## DATA SUPPLIED:
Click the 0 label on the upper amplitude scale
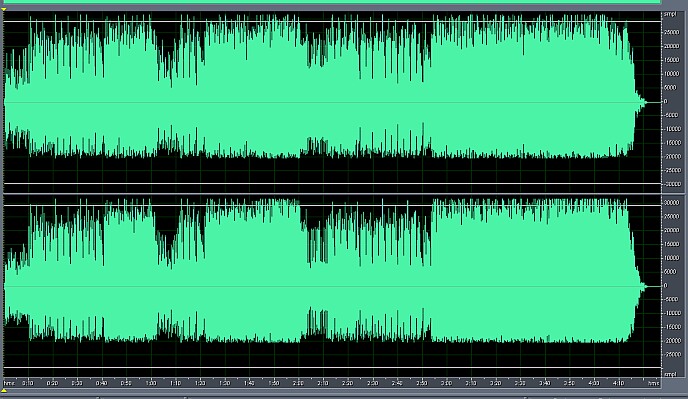Viewport: 688px width, 399px height. pyautogui.click(x=666, y=101)
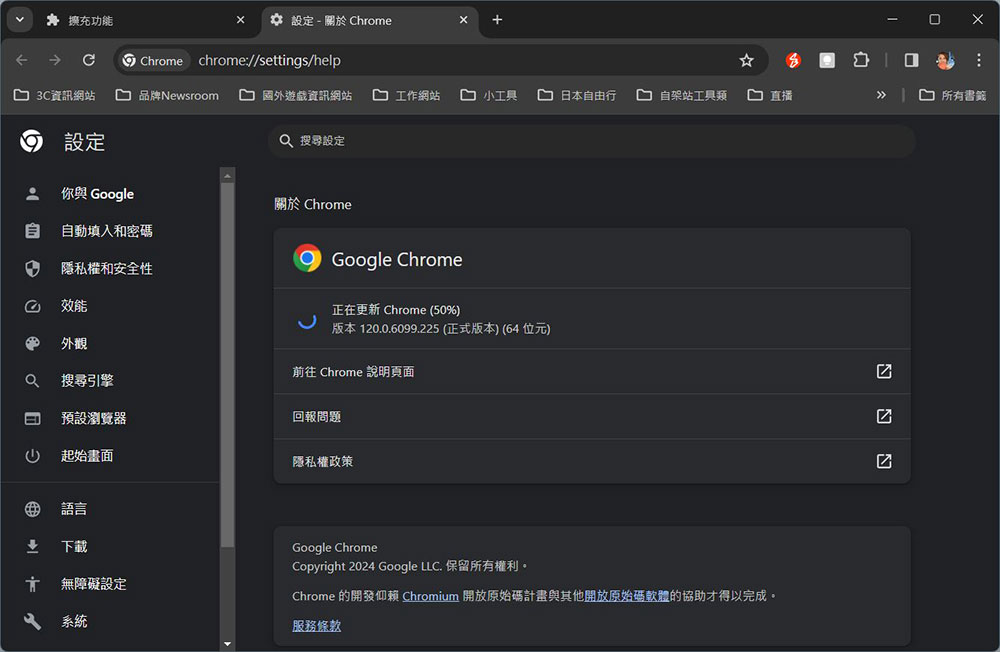Click the 隱私權政策 external link icon
Viewport: 1000px width, 652px height.
(x=884, y=461)
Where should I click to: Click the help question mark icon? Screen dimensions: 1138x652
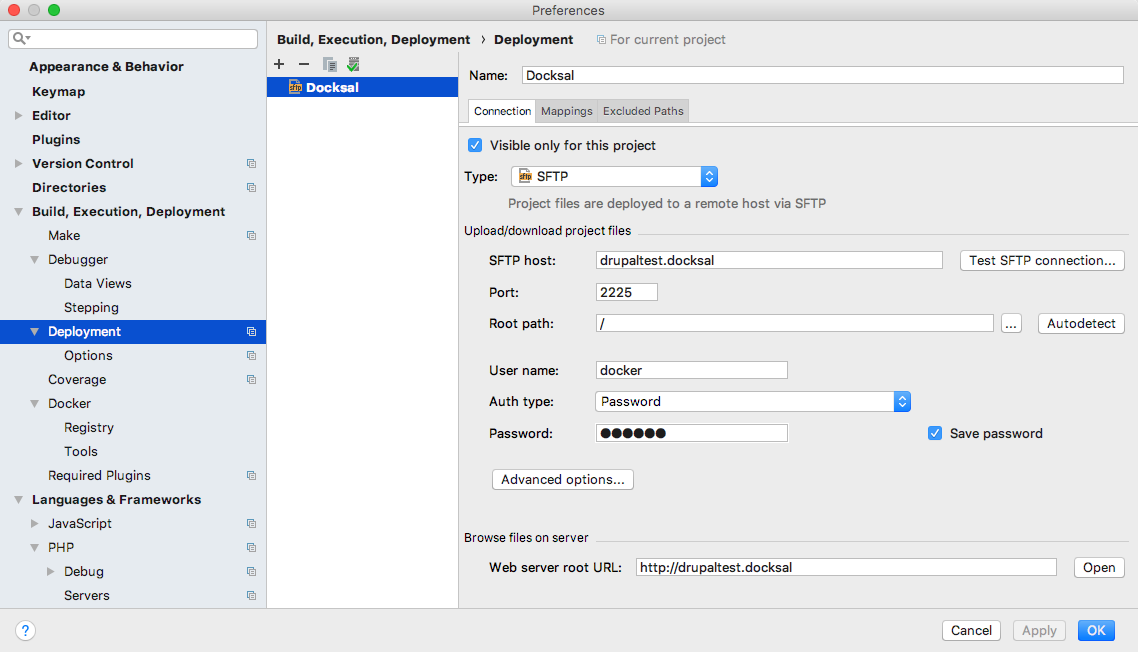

## WHAT THE TASK ASKS:
Everything in the entries above should be written out again exactly, except the images.

## SOLUTION TO THIS TASK:
Click the 0 label on the upper amplitude scale
Viewport: 688px width, 399px height. pyautogui.click(x=666, y=101)
Click the 隱私權政策 external link icon
Viewport: 1000px width, 652px height.
(x=884, y=461)
Where should I click to: Click the help question mark icon? Screen dimensions: 1138x652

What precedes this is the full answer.